Network Segmentation
Network segmentation is a common practice to ensure isolation between tenants. In Kubernetes, Kube-OVN is a network plugin that provides advanced networking capabilities such as isolation through Virtual Private Clouds (VPCs), security policies, and subnet segregation.
Kube-OVN, as its name implies, is an integration of the OVN/OVS based networking with Kubernetes. Multi-tenancy with VPCs is generally considered a best practice. Kube-OVN enables multi-tenant networking in Kubernetes by introducing a new set of networking CRDs:
- VPC
- Subnet
- NAT-Gateway
Info
Read our introductory and customization blogs on kube-ovn to learn how users can customize and use Kube-OVN on Rafay MKS clusters.
Watch a video showcasing how users can customize and configure Kube-OVN as the primary CNI on Rafay MKS Kubernetes clusters.
Why is Segmentation Important for Multi Tenancy?¶
In the section below, we describe why network segmentation is a critical control to achieve multi-tenancy in a shared Kubernetes environment.
Fine-Grained Network Isolation¶
Native Kubernetes networking assumes all Pods can communicate with each other. For multi-tenancy, strict isolation is essential, especially in shared environments. Kube-OVN supports the creation of VPCs, subnets, and logical routers, enabling network segmentation at a tenant level. With this, you can:
- Isolate network traffic between different tenants (e.g., teams, departments, or applications).

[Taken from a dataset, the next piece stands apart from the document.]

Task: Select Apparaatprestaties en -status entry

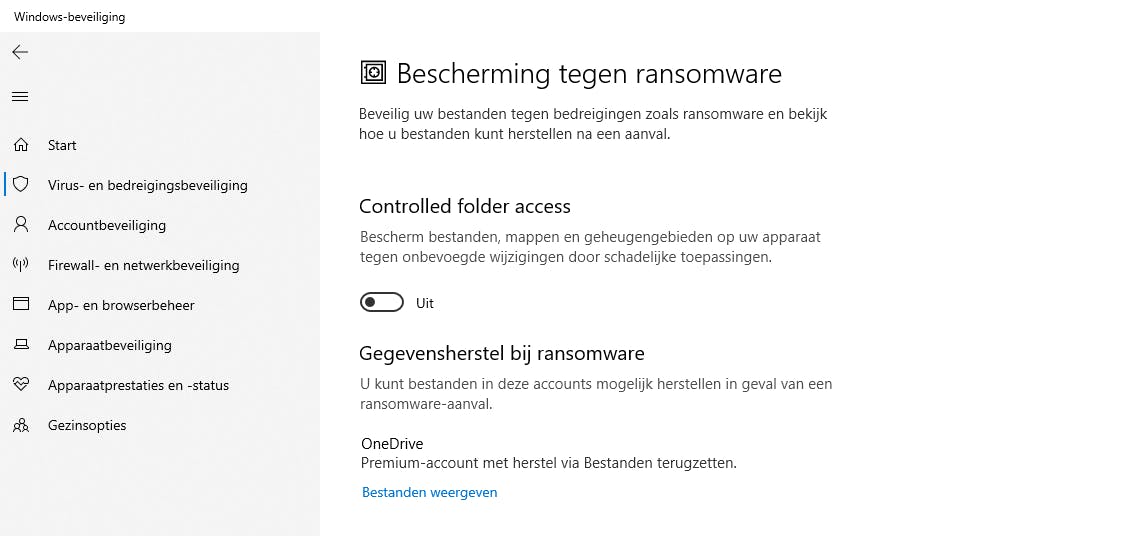Action: [138, 385]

- Prevent unauthorized cross-communication between namespaces.
Support for Virtual Private Clouds (VPCs)¶
Multi-tenancy often requires each tenant to feel as though they have their own dedicated network environment, akin to traditional cloud VPCs. Kube-OVN allows you to create VPC-like constructs in Kubernetes, where each tenant can have its own private network with separate subnets, routes, and policies.

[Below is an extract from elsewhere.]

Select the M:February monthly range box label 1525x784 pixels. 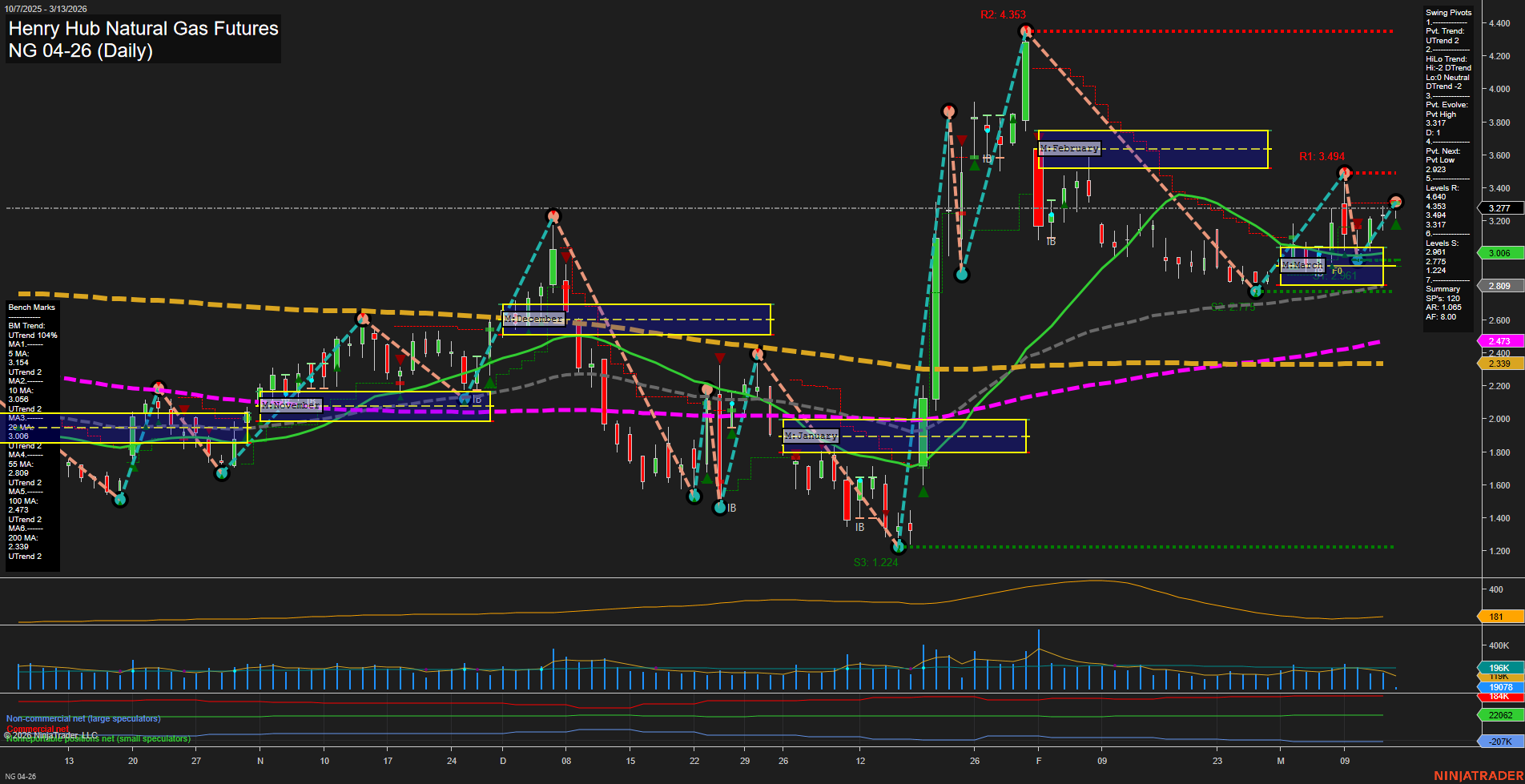click(1068, 148)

Advanced Security Features¶
Native Kubernetes NetworkPolicies are limited in scope and lack some of the more advanced features needed for multi-tenant environments. Kube-OVN supports advanced security capabilities such as:
- Security groups and ACLs: Define ingress/egress rules at the network level to restrict traffic between Pods, subnets, or namespaces.
- Policy-based traffic control: Apply fine-grained policies to allow or deny traffic between tenants or external resources.

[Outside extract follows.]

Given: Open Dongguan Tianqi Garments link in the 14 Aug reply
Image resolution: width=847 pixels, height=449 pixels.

Tenant-Level Resource Allocation¶
In a shared cluster, ensuring fair and isolated resource allocation is critical to prevent tenant interference. With Kube-OVN, you can assign unique subnets and IP pools to specific tenants or namespaces. This ensures:
- No IP conflicts between tenants.
- Network traffic accounting and bandwidth control per tenant.
Logical Routing and NAT¶
Multi-tenancy often requires tenants to access shared external services while maintaining internal network isolation. Kube-OVN includes a built-in logical router to handle routing between subnets, VPCs, and external networks. It also supports NAT for accessing external services securely.
Cross-Tenant and External Connectivity¶
Tenants often need controlled access to shared databases, APIs, or legacy systems without compromising isolation. Kube-OVN provides static routes and BGP support, allowing tenants to connect securely to external networks, shared services, or other clusters.